You are not fighting for your family when you are shipped overseas to impose American foreign policy on some Third World nation. You are fighting for your country, which means you are fighting for the foreign policy of the latest President. You are fighting for Goldman Sachs. Wise men do not go into battle in order to defend the interests of Goldman Sachs. Volunteers do, but they joined for excitement, and also because they didn't have any kind of employment opportunities other than the military. They are lower-middle-class kids. I'm not speaking about the officer corps. I'm speaking about the grunts: the kids who get killed in the front lines. They are kids who had poor educations, few employment opportunities, and a desire to get out of the boredom of the lives they have experienced up until age 18. If this country were ever invaded, there would be volunteers to defend its borders. But this country is not going to get invaded by troops. Nuclear missiles, maybe, but the war would be over in a few days. So would anything resembling civilization. So, by defining nationalism and terms of what men will fight for, Buchanan has surrendered the practical case for nationalism. If that is the heart of nationalism, then nationalism is finished. Richard Nixon ended it.
LOCALISM
Buchanan describes the political order in terms of an either/or decision: globalism or nationalism. He ignores localism. But localism is where there is liberty. Local communities are where families have their roots. Communities are where they live geographically. Families can move freely within the nation, which is basic to liberty. The nation is a free trade zone. The United States is a gigantic free trade zone. This is the #1 legal source of its prosperity.

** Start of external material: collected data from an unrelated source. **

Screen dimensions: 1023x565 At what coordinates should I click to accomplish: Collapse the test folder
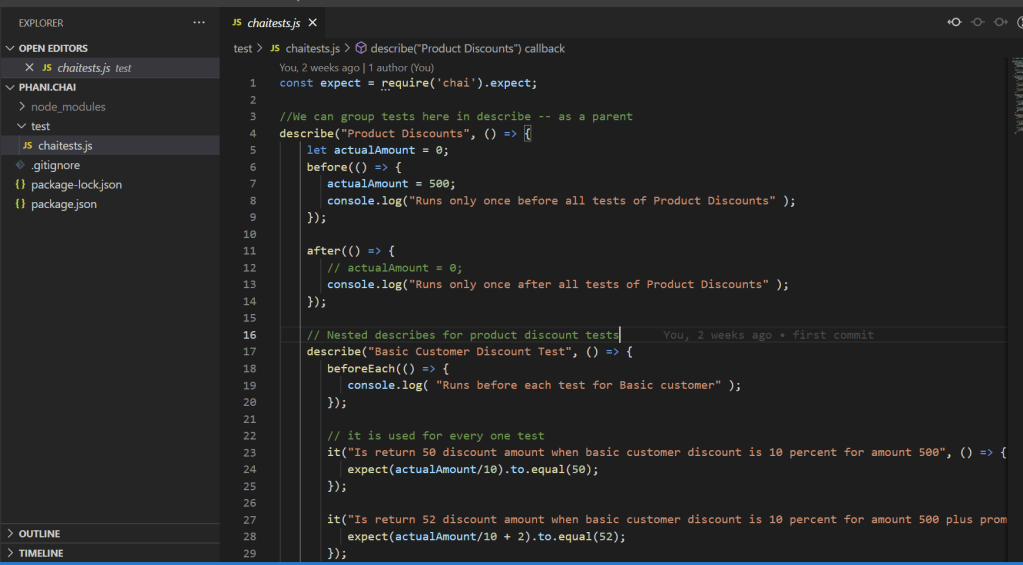40,126
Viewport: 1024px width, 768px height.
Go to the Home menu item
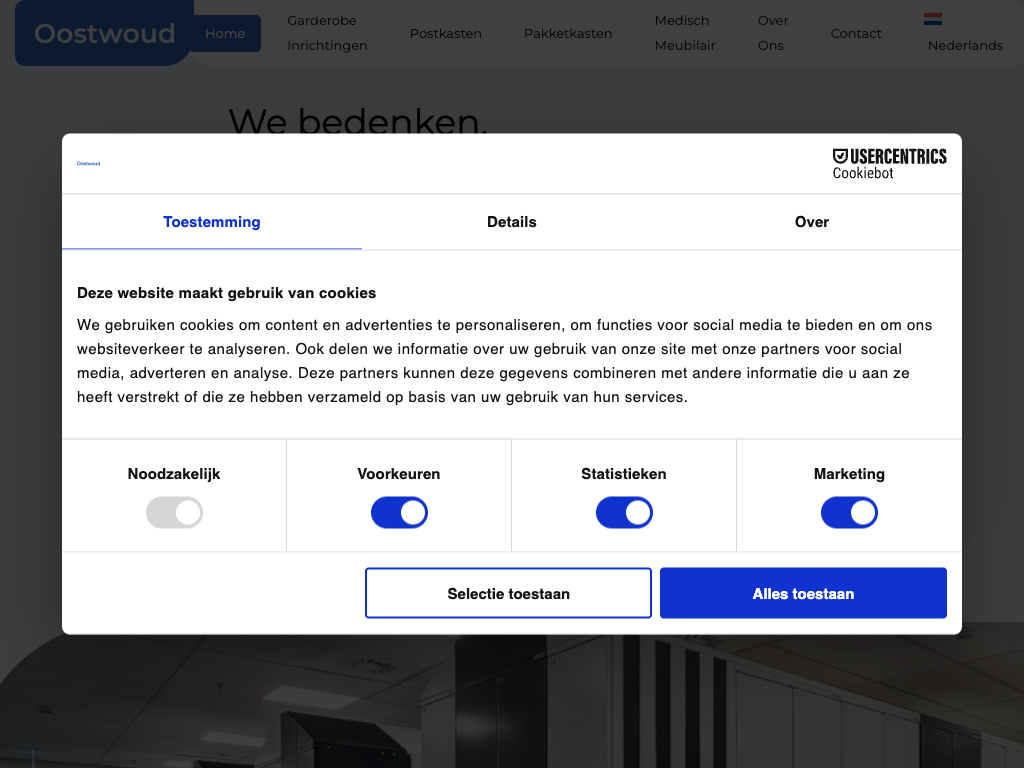[225, 33]
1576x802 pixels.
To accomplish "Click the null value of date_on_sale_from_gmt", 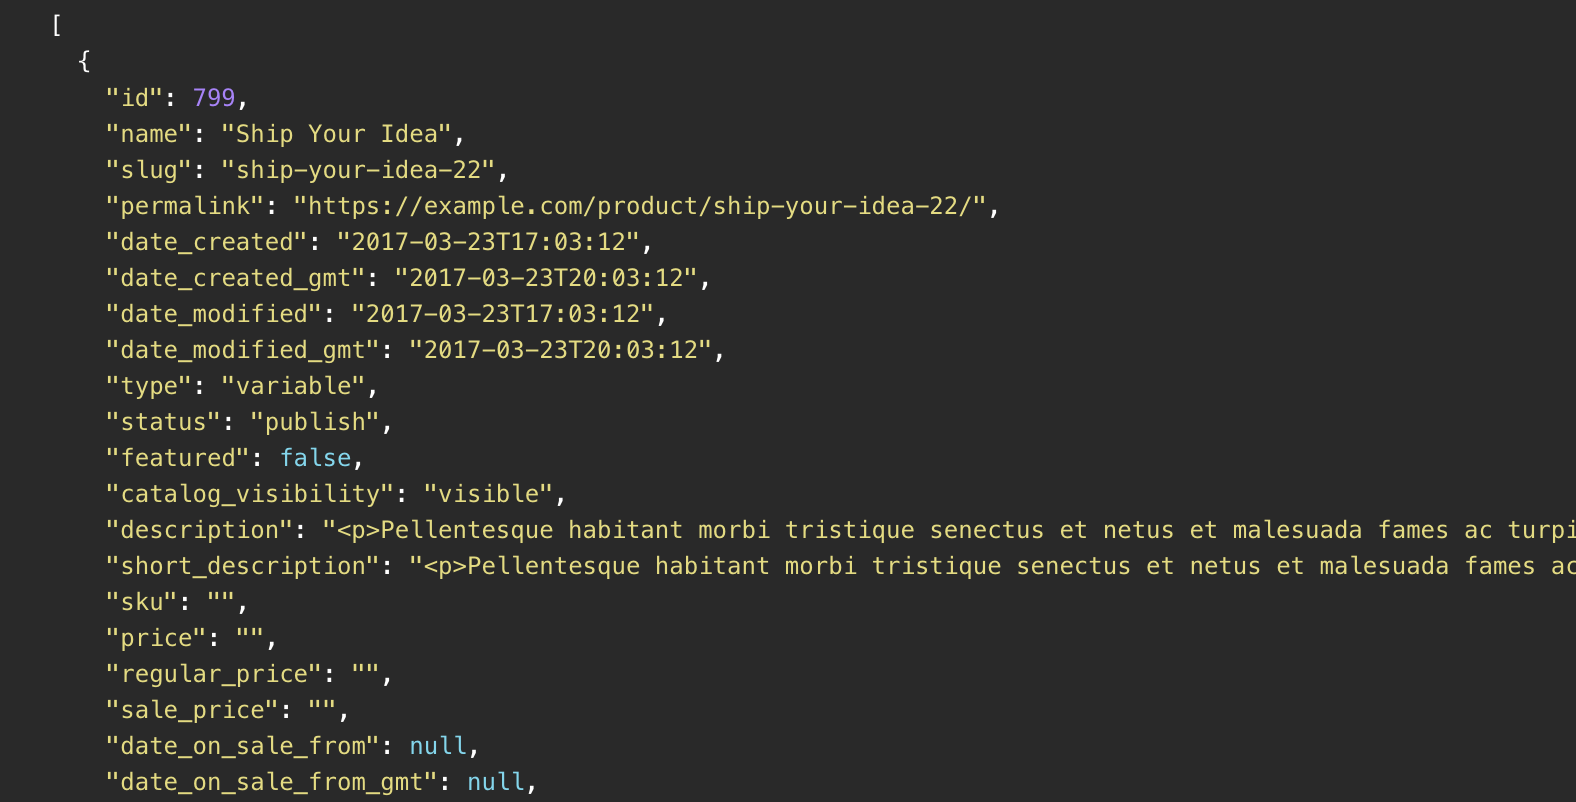I will 496,782.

The globalists are losing. All around the world, they are losing. While it may look as though nationalism is winning, localism is regaining territory that was surrendered in the final third of the 19th century.
It is not just in the European Union that there are movements calling for secession. The idea of secession from the global world order is creating interest in a more extended secession, namely, from the national order. While I do not expect to see organized political movements in the United States that gain the public's ear regarding secession, there is going to be a form of economic secession. Regions will be able to cooperate with each other. People will become more committed to regionalism than they are today.
There is always a balance in a nation between localism and nationalism. The balance has tipped in favor of nationalism since the final third of the 19th century. It is now in the process of tipping back. Nationalism gets all the publicity, but localism is making a comeback.
When the modern welfare states at the national level go bankrupt, as all of them will, and they default on payments to oldsters and basically half the population, power will shift back to local communities. Power is where the money is, and if the money is not coming from the national government and the central bank, then it is going to be collected at the local level and spent there. Local political action will count for far more after the great default. We should be preparing for this ideologically. We should be preparing for this institutionally.